> **RECORDED INFORMATION**:
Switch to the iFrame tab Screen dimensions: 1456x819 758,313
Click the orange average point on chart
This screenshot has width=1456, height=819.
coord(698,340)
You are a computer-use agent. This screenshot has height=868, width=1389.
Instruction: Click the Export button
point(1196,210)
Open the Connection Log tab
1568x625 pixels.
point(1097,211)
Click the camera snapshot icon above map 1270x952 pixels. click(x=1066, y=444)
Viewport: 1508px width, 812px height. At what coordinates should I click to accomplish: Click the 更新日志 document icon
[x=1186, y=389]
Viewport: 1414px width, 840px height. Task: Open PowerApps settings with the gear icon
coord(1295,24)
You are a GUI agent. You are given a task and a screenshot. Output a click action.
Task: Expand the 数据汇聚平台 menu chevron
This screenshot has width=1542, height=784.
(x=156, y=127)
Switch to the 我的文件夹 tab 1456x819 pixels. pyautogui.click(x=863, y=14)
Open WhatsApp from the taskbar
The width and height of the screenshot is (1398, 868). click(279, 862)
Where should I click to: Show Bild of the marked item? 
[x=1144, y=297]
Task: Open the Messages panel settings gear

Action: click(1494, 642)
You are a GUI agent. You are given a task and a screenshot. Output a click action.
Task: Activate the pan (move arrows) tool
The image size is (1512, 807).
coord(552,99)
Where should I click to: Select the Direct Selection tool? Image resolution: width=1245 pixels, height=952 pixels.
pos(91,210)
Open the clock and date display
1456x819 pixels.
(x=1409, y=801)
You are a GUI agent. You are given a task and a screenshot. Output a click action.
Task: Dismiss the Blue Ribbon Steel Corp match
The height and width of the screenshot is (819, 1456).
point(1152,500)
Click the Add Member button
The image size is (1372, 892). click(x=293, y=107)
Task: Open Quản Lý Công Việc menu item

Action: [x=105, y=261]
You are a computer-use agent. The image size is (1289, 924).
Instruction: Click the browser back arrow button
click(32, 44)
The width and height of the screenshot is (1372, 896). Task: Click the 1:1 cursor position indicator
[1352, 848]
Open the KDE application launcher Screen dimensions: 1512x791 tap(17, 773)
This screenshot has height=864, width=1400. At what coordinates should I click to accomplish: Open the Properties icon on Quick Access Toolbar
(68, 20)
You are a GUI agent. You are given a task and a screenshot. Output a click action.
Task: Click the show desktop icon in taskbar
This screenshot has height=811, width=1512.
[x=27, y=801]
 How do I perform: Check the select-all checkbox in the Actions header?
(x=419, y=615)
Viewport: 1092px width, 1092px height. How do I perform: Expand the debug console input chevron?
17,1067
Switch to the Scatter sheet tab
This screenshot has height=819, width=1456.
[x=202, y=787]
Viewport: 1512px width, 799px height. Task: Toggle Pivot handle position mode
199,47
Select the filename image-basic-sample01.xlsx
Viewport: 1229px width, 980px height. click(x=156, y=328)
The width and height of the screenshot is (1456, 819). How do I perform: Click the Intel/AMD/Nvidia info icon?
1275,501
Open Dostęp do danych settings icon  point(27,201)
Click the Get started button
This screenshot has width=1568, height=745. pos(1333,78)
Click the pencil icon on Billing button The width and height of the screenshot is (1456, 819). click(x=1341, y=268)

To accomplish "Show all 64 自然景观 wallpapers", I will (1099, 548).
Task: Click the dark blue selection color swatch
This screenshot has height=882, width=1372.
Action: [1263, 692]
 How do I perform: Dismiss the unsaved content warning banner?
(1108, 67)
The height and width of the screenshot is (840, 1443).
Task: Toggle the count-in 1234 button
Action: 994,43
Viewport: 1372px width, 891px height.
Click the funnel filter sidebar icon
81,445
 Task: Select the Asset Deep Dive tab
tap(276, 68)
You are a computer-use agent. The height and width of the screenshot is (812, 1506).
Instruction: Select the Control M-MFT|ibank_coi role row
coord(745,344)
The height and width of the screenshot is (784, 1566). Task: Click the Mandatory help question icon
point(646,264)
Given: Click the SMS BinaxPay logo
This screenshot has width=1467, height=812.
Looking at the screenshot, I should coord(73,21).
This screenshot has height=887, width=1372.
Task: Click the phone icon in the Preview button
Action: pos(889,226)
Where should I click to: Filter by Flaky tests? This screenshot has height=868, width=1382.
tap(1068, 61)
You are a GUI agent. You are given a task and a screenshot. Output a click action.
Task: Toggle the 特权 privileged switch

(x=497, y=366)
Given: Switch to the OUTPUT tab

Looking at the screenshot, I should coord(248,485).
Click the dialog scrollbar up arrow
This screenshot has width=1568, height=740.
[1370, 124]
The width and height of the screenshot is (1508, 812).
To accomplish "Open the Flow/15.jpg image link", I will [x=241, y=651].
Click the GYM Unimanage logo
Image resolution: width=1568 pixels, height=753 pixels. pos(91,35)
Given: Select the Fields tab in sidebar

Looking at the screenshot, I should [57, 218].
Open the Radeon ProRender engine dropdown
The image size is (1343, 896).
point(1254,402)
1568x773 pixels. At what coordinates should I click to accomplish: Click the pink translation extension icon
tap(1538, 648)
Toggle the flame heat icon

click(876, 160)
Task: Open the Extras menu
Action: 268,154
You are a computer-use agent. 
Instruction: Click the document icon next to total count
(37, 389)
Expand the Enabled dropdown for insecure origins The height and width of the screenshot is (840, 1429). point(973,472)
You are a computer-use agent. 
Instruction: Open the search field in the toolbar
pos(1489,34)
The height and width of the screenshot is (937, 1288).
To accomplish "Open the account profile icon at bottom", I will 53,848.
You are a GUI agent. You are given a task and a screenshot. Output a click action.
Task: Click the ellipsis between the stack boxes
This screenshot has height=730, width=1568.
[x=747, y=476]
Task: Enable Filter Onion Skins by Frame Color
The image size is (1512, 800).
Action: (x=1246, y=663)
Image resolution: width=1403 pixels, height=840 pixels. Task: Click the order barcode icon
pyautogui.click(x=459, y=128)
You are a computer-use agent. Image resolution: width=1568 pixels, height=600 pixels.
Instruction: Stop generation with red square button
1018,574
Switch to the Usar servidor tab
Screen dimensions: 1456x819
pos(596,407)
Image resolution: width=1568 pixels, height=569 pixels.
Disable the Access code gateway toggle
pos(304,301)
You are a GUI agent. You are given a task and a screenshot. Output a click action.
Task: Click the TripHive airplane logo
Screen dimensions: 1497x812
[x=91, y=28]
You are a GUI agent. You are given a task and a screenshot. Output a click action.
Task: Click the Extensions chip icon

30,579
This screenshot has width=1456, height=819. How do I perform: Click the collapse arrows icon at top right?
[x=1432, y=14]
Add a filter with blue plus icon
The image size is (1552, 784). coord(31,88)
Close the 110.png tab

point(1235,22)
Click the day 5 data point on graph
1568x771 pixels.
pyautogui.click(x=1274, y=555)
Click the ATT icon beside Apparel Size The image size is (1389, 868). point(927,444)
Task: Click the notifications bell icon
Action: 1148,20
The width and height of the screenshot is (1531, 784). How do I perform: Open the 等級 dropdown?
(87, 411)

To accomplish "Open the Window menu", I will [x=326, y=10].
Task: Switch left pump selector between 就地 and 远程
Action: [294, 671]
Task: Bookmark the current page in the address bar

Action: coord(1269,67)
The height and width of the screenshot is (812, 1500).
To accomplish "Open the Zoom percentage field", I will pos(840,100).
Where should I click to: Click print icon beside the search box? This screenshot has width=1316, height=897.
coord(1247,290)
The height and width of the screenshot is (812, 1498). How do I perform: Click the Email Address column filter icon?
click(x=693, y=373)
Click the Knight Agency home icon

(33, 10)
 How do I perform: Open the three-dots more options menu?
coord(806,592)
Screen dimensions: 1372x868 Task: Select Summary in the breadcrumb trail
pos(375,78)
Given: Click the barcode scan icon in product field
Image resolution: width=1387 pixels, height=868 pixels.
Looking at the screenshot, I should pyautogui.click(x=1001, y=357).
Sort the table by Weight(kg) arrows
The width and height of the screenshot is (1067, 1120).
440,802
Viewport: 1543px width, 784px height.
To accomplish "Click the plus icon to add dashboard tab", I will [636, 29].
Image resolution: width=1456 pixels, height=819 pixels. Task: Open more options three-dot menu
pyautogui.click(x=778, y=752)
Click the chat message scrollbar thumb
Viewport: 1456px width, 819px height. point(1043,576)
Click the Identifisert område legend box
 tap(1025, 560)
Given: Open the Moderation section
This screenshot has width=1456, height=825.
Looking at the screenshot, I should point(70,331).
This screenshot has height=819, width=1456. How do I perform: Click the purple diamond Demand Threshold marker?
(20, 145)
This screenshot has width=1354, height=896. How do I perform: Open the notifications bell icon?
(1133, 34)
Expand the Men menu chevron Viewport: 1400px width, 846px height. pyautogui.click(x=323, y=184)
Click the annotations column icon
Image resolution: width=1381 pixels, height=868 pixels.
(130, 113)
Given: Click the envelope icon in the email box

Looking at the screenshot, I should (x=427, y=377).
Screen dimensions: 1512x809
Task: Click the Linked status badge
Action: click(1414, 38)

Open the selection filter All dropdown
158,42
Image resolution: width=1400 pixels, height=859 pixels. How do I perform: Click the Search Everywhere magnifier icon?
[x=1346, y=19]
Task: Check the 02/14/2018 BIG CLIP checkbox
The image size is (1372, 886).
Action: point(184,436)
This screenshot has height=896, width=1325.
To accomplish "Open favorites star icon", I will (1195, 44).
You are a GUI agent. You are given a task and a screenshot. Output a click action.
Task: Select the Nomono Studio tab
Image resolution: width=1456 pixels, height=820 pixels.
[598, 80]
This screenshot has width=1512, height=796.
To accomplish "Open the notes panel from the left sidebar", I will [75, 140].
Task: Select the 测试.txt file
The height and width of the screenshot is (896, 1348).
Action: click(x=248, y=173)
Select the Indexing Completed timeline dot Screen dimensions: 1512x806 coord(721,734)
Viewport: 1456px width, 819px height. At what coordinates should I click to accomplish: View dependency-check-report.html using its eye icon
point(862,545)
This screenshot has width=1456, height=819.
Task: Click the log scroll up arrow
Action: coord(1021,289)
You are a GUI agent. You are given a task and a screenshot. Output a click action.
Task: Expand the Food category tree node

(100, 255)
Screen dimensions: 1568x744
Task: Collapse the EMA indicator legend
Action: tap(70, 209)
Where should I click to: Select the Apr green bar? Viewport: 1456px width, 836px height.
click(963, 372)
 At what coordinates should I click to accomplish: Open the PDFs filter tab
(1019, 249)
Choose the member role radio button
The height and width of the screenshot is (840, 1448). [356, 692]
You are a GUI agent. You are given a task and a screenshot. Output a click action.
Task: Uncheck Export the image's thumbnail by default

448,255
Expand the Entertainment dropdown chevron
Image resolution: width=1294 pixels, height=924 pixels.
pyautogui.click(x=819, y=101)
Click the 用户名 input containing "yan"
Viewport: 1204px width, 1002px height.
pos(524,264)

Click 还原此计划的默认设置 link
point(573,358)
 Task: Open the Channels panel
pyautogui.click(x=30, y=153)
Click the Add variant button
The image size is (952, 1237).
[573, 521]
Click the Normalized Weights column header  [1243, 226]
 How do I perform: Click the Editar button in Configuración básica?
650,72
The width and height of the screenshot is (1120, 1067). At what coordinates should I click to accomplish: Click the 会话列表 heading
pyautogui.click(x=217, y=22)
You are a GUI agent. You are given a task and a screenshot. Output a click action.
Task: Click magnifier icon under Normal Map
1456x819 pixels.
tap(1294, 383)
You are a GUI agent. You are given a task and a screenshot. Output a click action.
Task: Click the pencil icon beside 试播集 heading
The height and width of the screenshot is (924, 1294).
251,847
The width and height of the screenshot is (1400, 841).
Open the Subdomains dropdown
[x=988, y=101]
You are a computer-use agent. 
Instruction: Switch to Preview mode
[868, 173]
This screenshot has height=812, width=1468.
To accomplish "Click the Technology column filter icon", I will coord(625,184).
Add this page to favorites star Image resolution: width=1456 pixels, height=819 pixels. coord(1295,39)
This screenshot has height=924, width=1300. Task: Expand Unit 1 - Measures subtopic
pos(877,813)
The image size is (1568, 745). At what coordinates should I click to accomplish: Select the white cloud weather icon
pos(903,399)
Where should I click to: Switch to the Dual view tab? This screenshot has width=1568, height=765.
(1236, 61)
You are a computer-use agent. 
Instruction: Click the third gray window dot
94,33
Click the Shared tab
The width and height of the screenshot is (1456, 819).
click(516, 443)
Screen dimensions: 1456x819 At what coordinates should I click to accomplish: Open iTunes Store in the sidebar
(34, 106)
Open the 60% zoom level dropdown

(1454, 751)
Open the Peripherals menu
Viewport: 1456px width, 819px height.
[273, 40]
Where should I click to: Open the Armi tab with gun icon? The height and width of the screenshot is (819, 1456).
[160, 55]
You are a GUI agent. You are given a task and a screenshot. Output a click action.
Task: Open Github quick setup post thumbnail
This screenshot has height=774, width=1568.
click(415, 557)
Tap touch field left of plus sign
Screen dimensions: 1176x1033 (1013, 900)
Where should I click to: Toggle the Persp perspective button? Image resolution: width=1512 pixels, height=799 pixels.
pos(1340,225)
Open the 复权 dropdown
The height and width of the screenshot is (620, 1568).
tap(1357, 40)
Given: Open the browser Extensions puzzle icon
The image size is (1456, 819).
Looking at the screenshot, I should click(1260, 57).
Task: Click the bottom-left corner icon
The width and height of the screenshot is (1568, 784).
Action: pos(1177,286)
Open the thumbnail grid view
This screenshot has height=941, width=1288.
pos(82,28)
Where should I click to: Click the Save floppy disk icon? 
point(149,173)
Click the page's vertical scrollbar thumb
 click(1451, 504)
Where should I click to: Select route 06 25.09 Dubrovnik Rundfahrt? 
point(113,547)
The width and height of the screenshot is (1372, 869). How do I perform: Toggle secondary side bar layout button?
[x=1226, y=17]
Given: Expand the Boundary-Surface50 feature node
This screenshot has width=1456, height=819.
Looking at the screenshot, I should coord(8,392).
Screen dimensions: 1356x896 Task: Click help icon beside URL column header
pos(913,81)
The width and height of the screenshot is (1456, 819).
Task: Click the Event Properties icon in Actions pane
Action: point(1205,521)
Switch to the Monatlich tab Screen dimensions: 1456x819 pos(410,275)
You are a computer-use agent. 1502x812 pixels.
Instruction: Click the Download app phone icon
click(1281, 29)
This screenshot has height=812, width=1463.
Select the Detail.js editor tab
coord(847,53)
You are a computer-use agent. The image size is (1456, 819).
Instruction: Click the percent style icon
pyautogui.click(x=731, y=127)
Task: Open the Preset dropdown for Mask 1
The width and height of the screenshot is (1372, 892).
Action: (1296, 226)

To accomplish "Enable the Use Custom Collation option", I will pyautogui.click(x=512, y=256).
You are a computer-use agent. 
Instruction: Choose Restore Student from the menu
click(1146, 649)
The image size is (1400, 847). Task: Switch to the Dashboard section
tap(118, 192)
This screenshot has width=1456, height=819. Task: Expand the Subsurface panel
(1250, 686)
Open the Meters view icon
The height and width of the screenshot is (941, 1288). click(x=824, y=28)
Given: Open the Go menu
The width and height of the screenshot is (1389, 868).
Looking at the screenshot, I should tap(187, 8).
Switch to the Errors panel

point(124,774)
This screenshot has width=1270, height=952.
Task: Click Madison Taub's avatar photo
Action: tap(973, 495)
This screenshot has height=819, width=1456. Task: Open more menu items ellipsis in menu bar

> **EXERCISE DIRECTIONS**: Pick each line holding the word "ellipsis" out of the listing.

> **WRITTEN RESPONSE**:
Task: Click the ellipsis between the stack boxes
This screenshot has height=819, width=1456. Task: Open more menu items ellipsis in menu bar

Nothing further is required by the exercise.